I get FB has moral hazard to allow bot clicks, because they get paid. But if they're so sophisticated as to require fake engagement on ads (which is why I care -- I'm getting charged!), wouldn't they also be monitoring the simple heuristic you provided?

This could be explained by Facebook requiring bots to make them money to not get banned, but I don't think there's sufficient evidence for such a conspiracy just yet.

In the end, all I care about is how much I put into FB ads, and how much directly attributable revenue that generates. The fraud might hide otherwise profitable campaigns (ones that don't break even), but frequently this isn't the primary concern. (My concerns are usually, "does this part of Lake Facebook have any fish I can catch?", followed by the step 2 of optimizing the campaign to get a positive ROI.

Like someone below said bots are more complicated than just clicking on what brings them money.

In order to be not detected as bots, they need to behave like humans.
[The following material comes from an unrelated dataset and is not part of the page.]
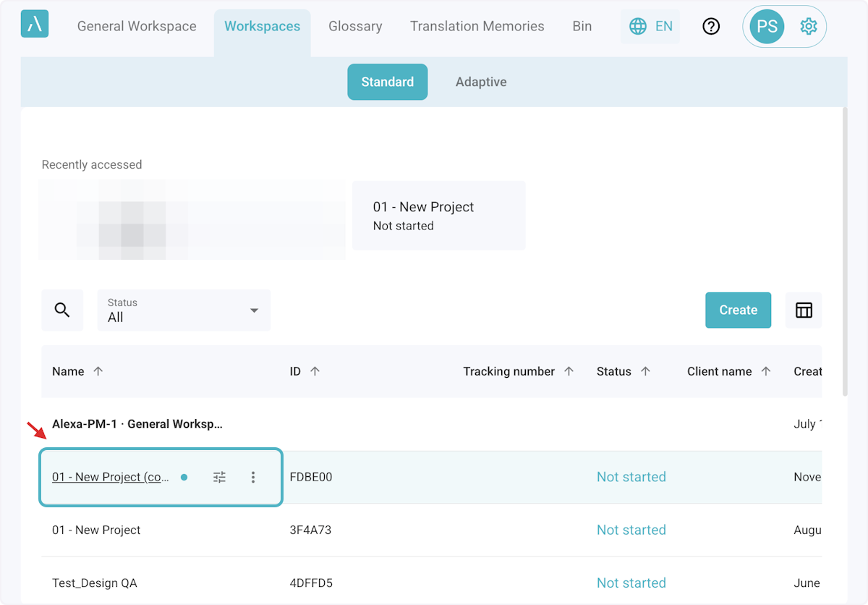Toggle Status column sort arrow
This screenshot has width=868, height=605.
645,371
Hence, they like and visit websites that they have no special interest in. Think of it this way: 50% of what they click is just something random, other 50% is what their masters programmed them to do.

This really doesn't have to do anything with Facebook. There are companies in Russia and India that sell likes, follows, etc. These bots then have to fake their identity and as a result they like stuff that you pay for as Facebook advertiser. I am sure Facebook does something to mitigate this and block the bots but it's a never-ending game for them and those who sell fake like/follows/etc.
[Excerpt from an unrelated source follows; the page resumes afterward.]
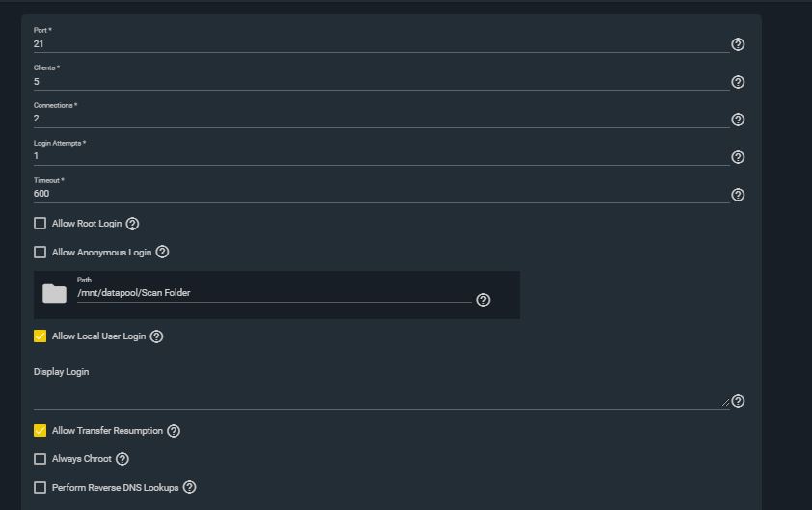Show help for Path field
The width and height of the screenshot is (812, 510).
click(x=483, y=300)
The click farms are a bit more sophisticated than that. Follows and likes are priced based on the level of human intervention: simple bots are cheap but less persistent since they are easy to distinguish from organic traffic. Fake accounts created manually are much harder to detect.
"Couldn't be more obviously a scam if it was twirling a waxed moustache." I am absolutely going to use this at the earliest possible situation!
A potential solution for facebook (if they were inclined) might be to not charge for likes from accounts less than N days old or from accounts with > M total page likes. At least this would make it harder for click farms to get around... or, ya know, try and model click-farm accounts which seems pretty tractable.
> A potential solution for Facebook

Sorry, but Facebook is not looking for a solution. I should've made it clearer in my response, that the like and click farms are managed by Facebook themselves.

They (the Ads Team) moved the click-farms and fake likes in-house after discovering other shady companies that were doing this. Then I think they realized how lucrative it was to their share price and quarterly revenues bottom-line so they went with it.

Why the heck would FB run their own click farms? They own the database... They could generate clicks at will. This is the dumbest conspiracy theory I've seen in a while.
Technically, it wasn't FB, it was Jared doing it secretly, until he was caught by Richard. They tried to keep it secret, but Dinesh and Gilfoyle eventually realized where the uptick in users came from. Dinesh _did_ then offer Richard a program to do just that, edit the databases directly...

Man, I can't wait for Silicon Valley to come back next season lol

Running a click farm instead of editing the database would be the sensible thing to do when trying to keep the operation secret. That way, people inside FB would not know about the fraud.
That's a pretty extreme claim. Is there any evidence?
Yes. See my other comments and evidence (the most I could provide without getting in trouble). I worked at the Ads Team as a Contractor.
Just because you get a lot of clicks from Asia, it doesn't mean that they have click farms there. Don't know if you've been to Southeast Asia, but there are a lot of people and most of them use Facebook. If they see the ad they might click it because they're interested, even though they cannot buy the product because they're in the wrong country. Still doesn't mean that FB fakes clicks, it just means they target them badly.

And even if the accounts are fake, they were likely created to sell followers/likes, not to click ads. Clicking on things just shows activity.

I'm sorry I can't really get into a discussion with you (or anyone else) without getting into serious NDA violations.